Las enmiendas posteriores a la Guerra Civil ampliaron el concepto persona a los afroamericanos, acabando con la esclavitud. Por lo menos, en teoría. Después de cerca de una década de relativa libertad, se reintrodujo una situación semejante a la esclavitud gracias a un pacto Norte-Sur que permitía la efectiva criminalización de la vida de los negros. Un varón negro en la esquina de una calle podía ser detenido por vagabundeo, o por intento de violación si miraba a una mujer blanca del modo equivocado. Y una vez en la cárcel tenía pocas posibilidades de escapar del sistema de «esclavitud con otro nombre», término utilizado por el entonces jefe de redacción del Wall Street Journal, Douglas Blackmon, en un estudio llamativo.
Esta nueva versión de la «peculiar institución» proporcionó buena parte de la base de la revolución industrial norteamericana, con una perfecta mano de obra para la industria del acero y la minería, junto a la producción agrícola en las famosas cuerdas de presos encadenados: dóciles, obedientes, sin huelgas y sin necesidad de que los patronos sustentaran siquiera a sus trabajadores, una mejora de la esclavitud. El sistema duró en buena medida hasta la II Guerra Mundial, cuando se hizo preciso el trabajo libre para la producción bélica.

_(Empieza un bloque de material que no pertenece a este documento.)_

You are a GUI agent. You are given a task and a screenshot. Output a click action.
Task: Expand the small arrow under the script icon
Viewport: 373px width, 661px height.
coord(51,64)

El auge de la postguerra proporcionó empleos. Un hombre negro podía conseguir trabajo en una fábrica sindicalizada, ganar un salario decente, adquirir una vivienda, y tal vez enviar a sus hijos a la universidad. Eso vino a durar unos veinte años, hasta la década de 1970, cuando la economía volvió a diseñarse de forma radical de acuerdo con los nuevos principios neoliberales dominantes, con el rápido crecimiento de financiarización y la deslocalización de la producción. La población negra, hoy en buena medida superflua, ha vuelto a ser criminalizada.

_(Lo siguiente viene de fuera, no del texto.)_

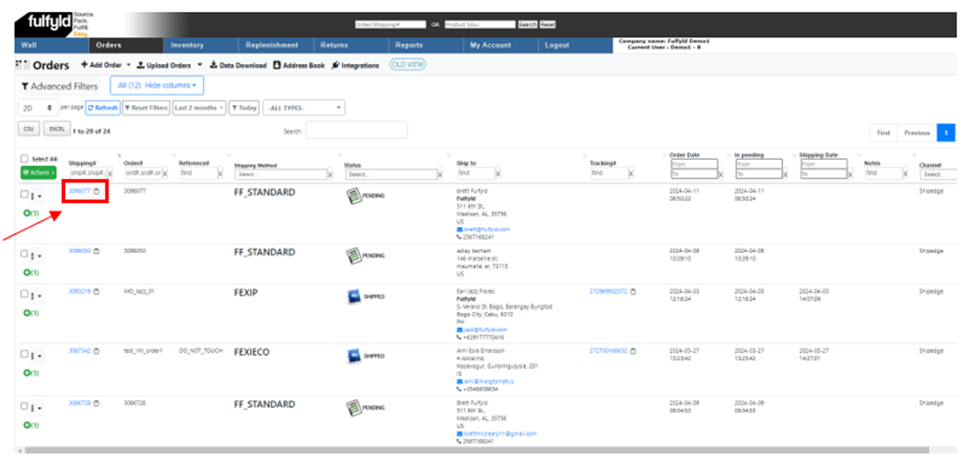Open the Integrations page
This screenshot has width=975, height=462.
pos(355,65)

Hasta la presidencia de Ronald Reagan, el encarcelamiento en los EE. UU. se encontraba dentro de los parámetros de las sociedades industriales. Hoy se encuentra a gran distancia de las demás. Toma como objetivo primordial a los varones negros, y cada vez más a las mujeres negras e hispanas, en buena medida culpables de delitos sin víctimas dentro de las fraudulentas «guerras de las drogas». Entretanto, la riqueza de las familias afroamericanas se ha visto prácticamente borrada por la actual crisis financiera, en no poca medida gracias al comportamiento criminal de las instituciones financieras, con impunidad para sus perpetradores, hoy más ricos que nunca.

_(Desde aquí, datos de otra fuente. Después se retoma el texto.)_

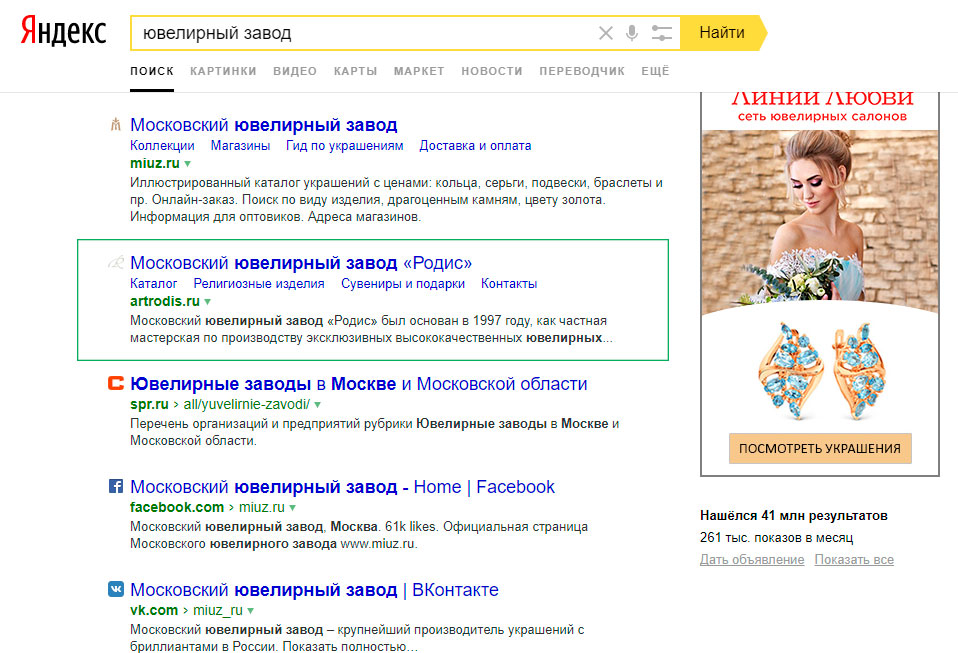Click into the search input field
This screenshot has height=653, width=958.
pyautogui.click(x=360, y=33)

Si se mira la historia de los afroamericanos desde la llegada de los primeros esclavos hace casi 500 años hasta el presente, sólo han disfrutado de la auténtica condición de personas durante unas pocas décadas. Queda un largo camino para realizar la promesa de la Carta Magna.
Noam Chomsky es profesor emérito del Departamento de Lingüística y Filosofía del MIT. Universalmente reconocido como renovador de la lingüística contemporánea, es el autor vivo más citado, el intelectual público más destacado de nuestro tiempo y una figura política emblemática de la resistencia antiimperialista mundial.